Given instruction 1 >> Revise the steamboat passage from "The Queen was" up to and including "in the 1920s.", replacing "paddleboat" with "riverboat".
Given instruction 2 >> Extend the steamboat passage with the next few sentences, starting right after its last sentence.

Extract >>
-- start --

She was then bought by Captain Tom R. Greene of Greene Line Steamers of Cincinnati, Ohio, to be used on the Mississippi. She had to voyage through the Panama Canal in 1947 to get to her new post, arriving in New Orleans in May 1947. She went back into passenger service in 1948.
The Queen was originally designed as a luxury paddleboat to entice travelers from top-line railcars and automobiles. It was one of the most expensive steamboats ever built, with an $850,000 cost in the 1920s.
Hand-carved teakwood handrails circle the decks, colorful stained glass windows and Siamese ironwood floors still lure travelers onto the Queen today. In 1960 a 32-whistle steam calliope was added, along with a bell from the steamboat Mark Twain rode while he researched "Life on the Mississippi."

-- end --

Provided material >>
-- start --

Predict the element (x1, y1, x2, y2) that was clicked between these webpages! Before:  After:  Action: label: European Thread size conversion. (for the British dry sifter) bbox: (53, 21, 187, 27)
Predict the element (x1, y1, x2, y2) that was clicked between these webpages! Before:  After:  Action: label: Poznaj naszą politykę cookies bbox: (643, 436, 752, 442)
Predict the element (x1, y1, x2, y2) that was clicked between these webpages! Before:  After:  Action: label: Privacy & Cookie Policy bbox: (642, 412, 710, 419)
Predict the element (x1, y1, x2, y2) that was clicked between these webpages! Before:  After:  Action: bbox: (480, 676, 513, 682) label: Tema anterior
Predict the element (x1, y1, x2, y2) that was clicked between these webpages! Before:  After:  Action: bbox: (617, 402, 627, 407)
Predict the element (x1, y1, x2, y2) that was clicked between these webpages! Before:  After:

-- end --

Task answer 1 >>
The Queen was originally designed as a luxury riverboat to entice travelers from top-line railcars and automobiles. It was one of the most expensive steamboats ever built, with an $850,000 cost in the 1920s.

Task answer 2 >>
Over the years, many songs have been written in her honor; even Johnny Cash joined in with "Salute to the Delta Queen," a goodbye tune that helped gain support to save her in 1970.
But whether the people are singing loud enough this time is too soon to tell. Representative Steve Chabot, of Cincinnati, has pushed a stand-alone bill to grant the boat's exemption, but without committee support he'll need a majority of the House to sign it to even get it to a vote.
If the Delta Queen is docked for good, a line from Johnny Cash's "Salute" song will come true: "When you go," he sang during The Johnny Cash Show, "you'll take a lot of dreams."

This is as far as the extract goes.